Onder de loep: het delen van een calamiteitenrapport met cliënten

Wkkgz - complicatie - incident - calamiteit

De Wet kwaliteit, klachten en geschillen zorg (Wkkgz) schept verplichtingen voor zorgaanbieders op het gebied van kwaliteit van zorg en omgang met klachten van patiënten. Eén van die verplichtingen is het bijhouden van een intern incidentenregister en het onderzoeken of een ongewenst voorval in de zorgverlening een calamiteit betreft. Dat onderzoek resulteert in een calamiteitenonderzoeksrapport.

Soms vragen (naasten van) cliënten inzage in dat calamiteitenonderzoeksrapport of in interne documentatie om meer inzicht te krijgen in de toedracht van een voorval. Zorgaanbieders zijn dan vaak huiverig voor het verstrekken van dergelijke interne documenten, vanwege het vertrouwelijke karakter van de gegevens en het belang van veilig melden door zorgverleners. In dit artikel trachten wij helderheid te geven over wat de rechten en verplichtingen zijn voor zorgaanbieders in dit kader.

Het verstrekken van interne documenten

Een calamiteitenonderzoeksrapport is een intern document. De Hoge Raad deed begin dit jaar uitspraak over het verstrekken van interne documenten, waarbij onder meer werd verwezen naar artikel 9 lid 6 Wkkgz.
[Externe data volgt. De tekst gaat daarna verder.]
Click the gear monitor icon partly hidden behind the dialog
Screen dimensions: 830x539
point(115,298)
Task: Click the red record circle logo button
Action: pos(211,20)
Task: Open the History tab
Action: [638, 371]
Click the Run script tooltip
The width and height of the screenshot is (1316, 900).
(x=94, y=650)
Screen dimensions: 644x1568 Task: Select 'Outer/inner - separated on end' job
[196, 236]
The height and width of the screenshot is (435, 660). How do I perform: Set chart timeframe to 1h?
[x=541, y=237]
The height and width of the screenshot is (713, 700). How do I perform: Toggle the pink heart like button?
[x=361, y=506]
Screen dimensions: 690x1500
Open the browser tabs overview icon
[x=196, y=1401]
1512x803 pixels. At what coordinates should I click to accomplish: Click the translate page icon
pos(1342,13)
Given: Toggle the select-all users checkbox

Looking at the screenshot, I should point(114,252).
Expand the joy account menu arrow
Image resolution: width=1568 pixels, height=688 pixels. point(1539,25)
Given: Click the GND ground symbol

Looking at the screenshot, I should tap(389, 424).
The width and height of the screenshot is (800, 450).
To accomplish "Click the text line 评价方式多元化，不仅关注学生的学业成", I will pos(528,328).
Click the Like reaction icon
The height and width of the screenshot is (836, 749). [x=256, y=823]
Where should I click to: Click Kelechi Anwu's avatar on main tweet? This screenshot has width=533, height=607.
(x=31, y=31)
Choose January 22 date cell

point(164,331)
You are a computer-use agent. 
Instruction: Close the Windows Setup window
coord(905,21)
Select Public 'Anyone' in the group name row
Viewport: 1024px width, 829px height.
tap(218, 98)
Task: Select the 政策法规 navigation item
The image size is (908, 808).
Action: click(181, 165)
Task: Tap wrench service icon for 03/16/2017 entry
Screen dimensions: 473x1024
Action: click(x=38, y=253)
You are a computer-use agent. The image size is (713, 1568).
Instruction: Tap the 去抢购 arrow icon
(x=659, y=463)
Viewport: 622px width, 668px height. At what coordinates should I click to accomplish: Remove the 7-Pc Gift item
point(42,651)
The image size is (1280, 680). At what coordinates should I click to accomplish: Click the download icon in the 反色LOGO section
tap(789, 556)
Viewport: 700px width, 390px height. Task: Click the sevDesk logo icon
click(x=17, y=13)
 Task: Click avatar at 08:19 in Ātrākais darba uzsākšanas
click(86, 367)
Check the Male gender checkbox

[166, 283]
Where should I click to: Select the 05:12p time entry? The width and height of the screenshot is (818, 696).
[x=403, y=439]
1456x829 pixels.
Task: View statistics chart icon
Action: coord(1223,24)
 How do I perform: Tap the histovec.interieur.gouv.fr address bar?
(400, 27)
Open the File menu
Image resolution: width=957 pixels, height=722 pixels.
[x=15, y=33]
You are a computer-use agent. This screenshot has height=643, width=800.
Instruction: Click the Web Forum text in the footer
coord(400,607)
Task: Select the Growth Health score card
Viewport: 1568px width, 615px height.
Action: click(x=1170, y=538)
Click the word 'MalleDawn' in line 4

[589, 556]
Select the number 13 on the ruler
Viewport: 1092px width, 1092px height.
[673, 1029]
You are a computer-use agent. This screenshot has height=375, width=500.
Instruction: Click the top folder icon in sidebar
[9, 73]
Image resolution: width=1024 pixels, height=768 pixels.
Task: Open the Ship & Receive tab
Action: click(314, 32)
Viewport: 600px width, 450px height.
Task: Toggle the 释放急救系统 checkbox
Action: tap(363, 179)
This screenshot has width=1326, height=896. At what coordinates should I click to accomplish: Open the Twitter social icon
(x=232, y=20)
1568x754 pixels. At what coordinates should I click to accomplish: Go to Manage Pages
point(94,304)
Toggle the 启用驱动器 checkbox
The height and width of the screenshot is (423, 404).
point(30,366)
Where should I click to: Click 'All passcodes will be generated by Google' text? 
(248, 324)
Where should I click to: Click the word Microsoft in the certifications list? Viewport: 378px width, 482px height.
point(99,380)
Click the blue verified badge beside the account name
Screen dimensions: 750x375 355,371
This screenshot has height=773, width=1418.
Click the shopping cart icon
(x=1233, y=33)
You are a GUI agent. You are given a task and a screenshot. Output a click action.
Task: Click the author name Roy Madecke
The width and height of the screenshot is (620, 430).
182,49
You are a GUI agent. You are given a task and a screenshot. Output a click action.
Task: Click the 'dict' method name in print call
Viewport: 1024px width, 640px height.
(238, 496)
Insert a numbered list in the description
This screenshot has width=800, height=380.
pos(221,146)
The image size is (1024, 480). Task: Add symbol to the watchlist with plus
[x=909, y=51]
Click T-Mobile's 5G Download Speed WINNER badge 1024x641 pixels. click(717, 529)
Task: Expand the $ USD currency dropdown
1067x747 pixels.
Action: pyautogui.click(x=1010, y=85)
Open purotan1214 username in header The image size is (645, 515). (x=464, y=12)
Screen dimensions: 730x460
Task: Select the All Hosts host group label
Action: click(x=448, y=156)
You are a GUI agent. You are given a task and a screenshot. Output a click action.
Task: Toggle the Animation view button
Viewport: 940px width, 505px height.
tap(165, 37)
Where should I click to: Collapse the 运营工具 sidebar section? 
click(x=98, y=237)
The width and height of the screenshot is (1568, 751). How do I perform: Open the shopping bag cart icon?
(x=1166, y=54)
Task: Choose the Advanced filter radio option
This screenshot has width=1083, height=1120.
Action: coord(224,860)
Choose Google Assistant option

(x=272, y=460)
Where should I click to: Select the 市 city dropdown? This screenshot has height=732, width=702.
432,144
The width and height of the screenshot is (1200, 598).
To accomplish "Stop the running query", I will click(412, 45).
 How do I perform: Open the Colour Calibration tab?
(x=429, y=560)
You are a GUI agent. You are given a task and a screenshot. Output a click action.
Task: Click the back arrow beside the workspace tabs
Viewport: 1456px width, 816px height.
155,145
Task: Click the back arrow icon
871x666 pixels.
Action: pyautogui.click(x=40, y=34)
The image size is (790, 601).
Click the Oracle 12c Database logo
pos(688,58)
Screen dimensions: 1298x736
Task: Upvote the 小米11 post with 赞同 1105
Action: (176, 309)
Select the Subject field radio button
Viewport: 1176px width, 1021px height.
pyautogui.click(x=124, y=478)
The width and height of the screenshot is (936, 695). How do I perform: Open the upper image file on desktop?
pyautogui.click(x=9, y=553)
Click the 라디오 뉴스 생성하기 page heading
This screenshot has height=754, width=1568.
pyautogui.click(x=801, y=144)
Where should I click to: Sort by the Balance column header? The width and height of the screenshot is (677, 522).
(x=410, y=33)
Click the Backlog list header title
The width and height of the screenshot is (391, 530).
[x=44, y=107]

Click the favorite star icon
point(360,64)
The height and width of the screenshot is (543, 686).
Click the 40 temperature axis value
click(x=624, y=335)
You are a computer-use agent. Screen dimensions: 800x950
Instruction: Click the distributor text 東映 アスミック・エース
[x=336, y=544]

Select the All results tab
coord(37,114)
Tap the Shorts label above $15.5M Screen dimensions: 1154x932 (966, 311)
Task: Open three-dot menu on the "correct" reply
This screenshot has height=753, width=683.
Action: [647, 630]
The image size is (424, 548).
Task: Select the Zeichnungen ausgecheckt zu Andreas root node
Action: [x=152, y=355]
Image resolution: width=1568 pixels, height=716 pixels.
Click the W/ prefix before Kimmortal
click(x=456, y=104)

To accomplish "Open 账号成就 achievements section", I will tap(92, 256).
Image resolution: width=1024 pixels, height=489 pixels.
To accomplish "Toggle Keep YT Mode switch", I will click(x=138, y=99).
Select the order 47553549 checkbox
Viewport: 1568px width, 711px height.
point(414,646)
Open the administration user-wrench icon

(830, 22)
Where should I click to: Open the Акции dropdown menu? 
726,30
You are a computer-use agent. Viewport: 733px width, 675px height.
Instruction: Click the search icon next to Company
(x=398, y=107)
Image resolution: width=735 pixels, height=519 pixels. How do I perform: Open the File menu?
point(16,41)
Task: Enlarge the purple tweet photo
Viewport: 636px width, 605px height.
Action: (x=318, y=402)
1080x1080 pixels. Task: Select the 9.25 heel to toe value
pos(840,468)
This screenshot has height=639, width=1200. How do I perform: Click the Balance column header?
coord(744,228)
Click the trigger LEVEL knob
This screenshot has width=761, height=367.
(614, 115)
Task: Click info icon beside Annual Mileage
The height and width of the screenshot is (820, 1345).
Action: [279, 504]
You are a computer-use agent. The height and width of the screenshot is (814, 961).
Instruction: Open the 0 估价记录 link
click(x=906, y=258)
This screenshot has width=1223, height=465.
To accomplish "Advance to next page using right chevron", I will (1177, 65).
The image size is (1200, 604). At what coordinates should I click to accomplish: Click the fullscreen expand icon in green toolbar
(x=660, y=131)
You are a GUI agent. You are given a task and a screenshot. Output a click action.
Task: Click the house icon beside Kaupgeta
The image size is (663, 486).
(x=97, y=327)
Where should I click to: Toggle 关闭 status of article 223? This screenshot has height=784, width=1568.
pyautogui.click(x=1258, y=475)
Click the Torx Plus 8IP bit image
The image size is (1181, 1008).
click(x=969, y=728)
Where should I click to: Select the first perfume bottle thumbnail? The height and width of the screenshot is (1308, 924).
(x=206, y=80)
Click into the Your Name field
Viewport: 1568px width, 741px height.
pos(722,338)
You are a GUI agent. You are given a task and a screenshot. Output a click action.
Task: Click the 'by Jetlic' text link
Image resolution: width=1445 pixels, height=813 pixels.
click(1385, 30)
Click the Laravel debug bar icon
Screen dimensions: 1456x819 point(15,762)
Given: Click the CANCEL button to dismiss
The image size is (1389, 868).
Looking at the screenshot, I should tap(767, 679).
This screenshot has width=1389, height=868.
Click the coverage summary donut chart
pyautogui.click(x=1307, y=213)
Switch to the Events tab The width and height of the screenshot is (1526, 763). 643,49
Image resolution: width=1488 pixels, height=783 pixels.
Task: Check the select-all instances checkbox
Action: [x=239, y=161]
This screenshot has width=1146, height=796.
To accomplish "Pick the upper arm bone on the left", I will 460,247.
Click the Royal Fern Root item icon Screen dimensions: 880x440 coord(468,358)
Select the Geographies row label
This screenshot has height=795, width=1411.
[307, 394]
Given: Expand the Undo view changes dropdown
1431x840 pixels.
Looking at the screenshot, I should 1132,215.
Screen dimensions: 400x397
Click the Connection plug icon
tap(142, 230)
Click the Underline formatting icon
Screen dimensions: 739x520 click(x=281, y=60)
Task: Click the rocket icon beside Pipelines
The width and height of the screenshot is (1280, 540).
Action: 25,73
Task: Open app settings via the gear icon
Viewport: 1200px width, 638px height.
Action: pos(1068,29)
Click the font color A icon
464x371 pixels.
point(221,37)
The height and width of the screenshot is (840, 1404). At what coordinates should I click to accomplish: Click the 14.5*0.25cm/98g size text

In dit artikel is bepaald dat gegevens uit het interne incidentenregister niet als bewijs kunnen worden gebruikt in onder meer een civielrechtelijke, strafrechtelijke, bestuursrechtelijke en tuchtrechtelijke procedure, behoudens gegevens met betrekking tot een calamiteit of geweld in de zorgrelatie.

De Hoge Raad oordeelde dat een patiënt (of cliënt) geen recht op inzage heeft in het interne incidentenregister van een zorgaanbieder, ook niet als sprake is van een calamiteit. Dit register is namelijk bedoeld voor kwaliteitsverbetering (het leren van fouten) en daarvoor is het nodig dat incidenten zoveel mogelijk worden gemeld. De wetgever heeft bedoeld de informatie in dit register af te schermen, zodat zorgverleners incidenten veilig kunnen melden zonder dat zij bang hoeven te zijn dat er maatregelen tegen hen worden getroffen. Op die manier voelen zorgverleners ruimte om openlijk en vrijuit te spreken en kan aldus worden geleerd van fouten. Alleen het Openbaar Ministerie, de Inspectie Gezondheidszorg en Jeugd en de zorgaanbieder zelf hebben inzage in het interne incidentenregister. Indien sprake is van ernstige gevallen kunnen dan eventueel maatregelen worden getroffen tegen een zorgverlener.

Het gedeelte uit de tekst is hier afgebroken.